__Assignment__.
Write out all of the records, keeping each one exactly as written.
The data below:
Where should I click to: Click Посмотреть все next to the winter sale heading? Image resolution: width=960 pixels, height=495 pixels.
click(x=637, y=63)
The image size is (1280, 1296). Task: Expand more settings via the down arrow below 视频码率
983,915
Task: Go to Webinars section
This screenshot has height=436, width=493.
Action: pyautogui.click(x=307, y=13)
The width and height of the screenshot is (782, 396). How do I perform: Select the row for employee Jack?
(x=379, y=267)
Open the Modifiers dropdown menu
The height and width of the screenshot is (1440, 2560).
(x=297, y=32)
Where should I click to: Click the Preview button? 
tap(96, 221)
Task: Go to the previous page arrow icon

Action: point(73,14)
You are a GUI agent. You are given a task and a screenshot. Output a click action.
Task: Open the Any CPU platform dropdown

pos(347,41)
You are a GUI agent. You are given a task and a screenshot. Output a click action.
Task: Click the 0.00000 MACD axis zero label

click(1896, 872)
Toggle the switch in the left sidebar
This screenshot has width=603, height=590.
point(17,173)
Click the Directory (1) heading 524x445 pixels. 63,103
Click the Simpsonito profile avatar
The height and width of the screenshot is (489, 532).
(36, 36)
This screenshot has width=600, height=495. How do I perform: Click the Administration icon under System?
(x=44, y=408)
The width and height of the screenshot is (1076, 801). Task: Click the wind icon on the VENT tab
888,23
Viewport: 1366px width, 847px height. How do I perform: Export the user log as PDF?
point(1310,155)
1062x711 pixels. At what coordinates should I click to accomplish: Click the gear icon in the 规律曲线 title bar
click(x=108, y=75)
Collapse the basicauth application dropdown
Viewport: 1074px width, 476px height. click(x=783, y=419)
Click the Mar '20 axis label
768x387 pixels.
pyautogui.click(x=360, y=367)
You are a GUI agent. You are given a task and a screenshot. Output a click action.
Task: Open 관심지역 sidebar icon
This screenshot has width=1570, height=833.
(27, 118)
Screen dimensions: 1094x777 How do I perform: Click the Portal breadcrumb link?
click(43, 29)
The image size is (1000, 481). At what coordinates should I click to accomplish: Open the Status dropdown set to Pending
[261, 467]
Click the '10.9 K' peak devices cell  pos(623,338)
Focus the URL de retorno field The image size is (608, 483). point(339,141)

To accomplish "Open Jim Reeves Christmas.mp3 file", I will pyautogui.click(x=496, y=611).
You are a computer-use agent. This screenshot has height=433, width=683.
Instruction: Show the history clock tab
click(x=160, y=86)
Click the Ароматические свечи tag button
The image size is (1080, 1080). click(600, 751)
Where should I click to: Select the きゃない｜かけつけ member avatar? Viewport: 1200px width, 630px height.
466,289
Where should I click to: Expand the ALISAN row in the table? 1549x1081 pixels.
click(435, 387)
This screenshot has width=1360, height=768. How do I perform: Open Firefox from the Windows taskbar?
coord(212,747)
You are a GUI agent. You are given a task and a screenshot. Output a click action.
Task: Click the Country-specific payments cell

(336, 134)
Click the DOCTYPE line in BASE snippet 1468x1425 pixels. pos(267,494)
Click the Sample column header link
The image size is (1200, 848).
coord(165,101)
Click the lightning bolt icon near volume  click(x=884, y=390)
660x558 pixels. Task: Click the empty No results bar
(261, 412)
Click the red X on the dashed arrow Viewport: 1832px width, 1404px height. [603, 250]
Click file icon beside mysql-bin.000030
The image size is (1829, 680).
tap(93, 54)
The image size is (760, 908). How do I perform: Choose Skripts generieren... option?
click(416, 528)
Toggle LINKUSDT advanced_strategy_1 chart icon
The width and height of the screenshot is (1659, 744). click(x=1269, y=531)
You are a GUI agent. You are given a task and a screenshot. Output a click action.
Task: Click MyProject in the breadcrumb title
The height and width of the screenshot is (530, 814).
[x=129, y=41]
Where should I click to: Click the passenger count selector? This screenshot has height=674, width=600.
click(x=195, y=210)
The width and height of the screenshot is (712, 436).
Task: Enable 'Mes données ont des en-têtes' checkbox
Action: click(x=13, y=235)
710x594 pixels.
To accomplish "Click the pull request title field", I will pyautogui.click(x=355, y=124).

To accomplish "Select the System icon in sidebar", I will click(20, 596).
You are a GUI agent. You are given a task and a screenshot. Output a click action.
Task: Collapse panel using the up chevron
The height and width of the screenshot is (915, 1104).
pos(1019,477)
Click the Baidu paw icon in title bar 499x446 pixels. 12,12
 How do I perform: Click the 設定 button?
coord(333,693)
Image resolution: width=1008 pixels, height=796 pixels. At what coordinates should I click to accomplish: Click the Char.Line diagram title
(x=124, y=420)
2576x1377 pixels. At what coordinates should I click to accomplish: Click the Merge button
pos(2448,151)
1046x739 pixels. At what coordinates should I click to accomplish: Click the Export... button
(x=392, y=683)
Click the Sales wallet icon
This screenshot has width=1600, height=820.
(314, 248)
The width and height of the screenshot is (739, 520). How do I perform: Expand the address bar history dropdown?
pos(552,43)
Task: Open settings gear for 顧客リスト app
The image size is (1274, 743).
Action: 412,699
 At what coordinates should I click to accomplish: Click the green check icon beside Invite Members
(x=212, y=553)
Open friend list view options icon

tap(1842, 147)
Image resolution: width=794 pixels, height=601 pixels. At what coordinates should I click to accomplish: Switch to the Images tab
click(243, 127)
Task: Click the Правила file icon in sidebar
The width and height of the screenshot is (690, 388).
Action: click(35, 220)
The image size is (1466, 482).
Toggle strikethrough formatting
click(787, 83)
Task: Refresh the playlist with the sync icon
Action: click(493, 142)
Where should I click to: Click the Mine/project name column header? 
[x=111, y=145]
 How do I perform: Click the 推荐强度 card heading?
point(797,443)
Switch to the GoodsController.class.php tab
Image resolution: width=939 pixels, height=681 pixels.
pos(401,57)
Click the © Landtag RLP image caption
End of The data.
__Task solution__.
Where should I click to: Click Посмотреть все next to the winter sale heading? Image resolution: width=960 pixels, height=495 pixels.
click(x=637, y=63)
The image size is (1280, 1296). Task: Expand more settings via the down arrow below 视频码率
983,915
Task: Go to Webinars section
This screenshot has height=436, width=493.
Action: pyautogui.click(x=307, y=13)
The width and height of the screenshot is (782, 396). How do I perform: Select the row for employee Jack?
(x=379, y=267)
Open the Modifiers dropdown menu
The height and width of the screenshot is (1440, 2560).
(x=297, y=32)
Where should I click to: Click the Preview button? 
tap(96, 221)
Task: Go to the previous page arrow icon

Action: point(73,14)
You are a GUI agent. You are given a task and a screenshot. Output a click action.
Task: Open the Any CPU platform dropdown

pos(347,41)
You are a GUI agent. You are given a task and a screenshot. Output a click action.
Task: Click the 0.00000 MACD axis zero label

click(1896, 872)
Toggle the switch in the left sidebar
This screenshot has width=603, height=590.
point(17,173)
Click the Directory (1) heading 524x445 pixels. 63,103
Click the Simpsonito profile avatar
The height and width of the screenshot is (489, 532).
(36, 36)
This screenshot has width=600, height=495. How do I perform: Click the Administration icon under System?
(x=44, y=408)
The width and height of the screenshot is (1076, 801). Task: Click the wind icon on the VENT tab
888,23
Viewport: 1366px width, 847px height. How do I perform: Export the user log as PDF?
point(1310,155)
1062x711 pixels. At what coordinates should I click to accomplish: Click the gear icon in the 规律曲线 title bar
click(x=108, y=75)
Collapse the basicauth application dropdown
Viewport: 1074px width, 476px height. click(x=783, y=419)
Click the Mar '20 axis label
768x387 pixels.
pyautogui.click(x=360, y=367)
You are a GUI agent. You are given a task and a screenshot. Output a click action.
Task: Open 관심지역 sidebar icon
This screenshot has width=1570, height=833.
(27, 118)
Screen dimensions: 1094x777 How do I perform: Click the Portal breadcrumb link?
click(43, 29)
The image size is (1000, 481). At what coordinates should I click to accomplish: Open the Status dropdown set to Pending
[261, 467]
Click the '10.9 K' peak devices cell  pos(623,338)
Focus the URL de retorno field The image size is (608, 483). point(339,141)

To accomplish "Open Jim Reeves Christmas.mp3 file", I will pyautogui.click(x=496, y=611).
You are a computer-use agent. This screenshot has height=433, width=683.
Instruction: Show the history clock tab
click(x=160, y=86)
Click the Ароматические свечи tag button
The image size is (1080, 1080). click(600, 751)
Where should I click to: Select the きゃない｜かけつけ member avatar? Viewport: 1200px width, 630px height.
466,289
Where should I click to: Expand the ALISAN row in the table? 1549x1081 pixels.
click(435, 387)
This screenshot has width=1360, height=768. How do I perform: Open Firefox from the Windows taskbar?
coord(212,747)
You are a GUI agent. You are given a task and a screenshot. Output a click action.
Task: Click the Country-specific payments cell

(336, 134)
Click the DOCTYPE line in BASE snippet 1468x1425 pixels. pos(267,494)
Click the Sample column header link
The image size is (1200, 848).
coord(165,101)
Click the lightning bolt icon near volume  click(x=884, y=390)
660x558 pixels. Task: Click the empty No results bar
(261, 412)
Click the red X on the dashed arrow Viewport: 1832px width, 1404px height. [603, 250]
Click file icon beside mysql-bin.000030
The image size is (1829, 680).
tap(93, 54)
The image size is (760, 908). How do I perform: Choose Skripts generieren... option?
click(416, 528)
Toggle LINKUSDT advanced_strategy_1 chart icon
The width and height of the screenshot is (1659, 744). click(x=1269, y=531)
You are a GUI agent. You are given a task and a screenshot. Output a click action.
Task: Click MyProject in the breadcrumb title
The height and width of the screenshot is (530, 814).
[x=129, y=41]
Where should I click to: Click the passenger count selector? This screenshot has height=674, width=600.
click(x=195, y=210)
The width and height of the screenshot is (712, 436).
Task: Enable 'Mes données ont des en-têtes' checkbox
Action: click(x=13, y=235)
710x594 pixels.
To accomplish "Click the pull request title field", I will pyautogui.click(x=355, y=124).

To accomplish "Select the System icon in sidebar", I will click(20, 596).
You are a GUI agent. You are given a task and a screenshot. Output a click action.
Task: Collapse panel using the up chevron
The height and width of the screenshot is (915, 1104).
pos(1019,477)
Click the Baidu paw icon in title bar 499x446 pixels. 12,12
 How do I perform: Click the 設定 button?
coord(333,693)
Image resolution: width=1008 pixels, height=796 pixels. At what coordinates should I click to accomplish: Click the Char.Line diagram title
(x=124, y=420)
2576x1377 pixels. At what coordinates should I click to accomplish: Click the Merge button
pos(2448,151)
1046x739 pixels. At what coordinates should I click to accomplish: Click the Export... button
(x=392, y=683)
Click the Sales wallet icon
This screenshot has width=1600, height=820.
(314, 248)
The width and height of the screenshot is (739, 520). How do I perform: Expand the address bar history dropdown?
pos(552,43)
Task: Open settings gear for 顧客リスト app
The image size is (1274, 743).
Action: 412,699
 At what coordinates should I click to accomplish: Click the green check icon beside Invite Members
(x=212, y=553)
Open friend list view options icon

tap(1842, 147)
Image resolution: width=794 pixels, height=601 pixels. At what coordinates should I click to accomplish: Switch to the Images tab
click(243, 127)
Task: Click the Правила file icon in sidebar
The width and height of the screenshot is (690, 388).
Action: click(35, 220)
The image size is (1466, 482).
Toggle strikethrough formatting
click(787, 83)
Task: Refresh the playlist with the sync icon
Action: click(493, 142)
Where should I click to: Click the Mine/project name column header? 
[x=111, y=145]
 How do I perform: Click the 推荐强度 card heading?
point(797,443)
Switch to the GoodsController.class.php tab
Image resolution: width=939 pixels, height=681 pixels.
pos(401,57)
Click the © Landtag RLP image caption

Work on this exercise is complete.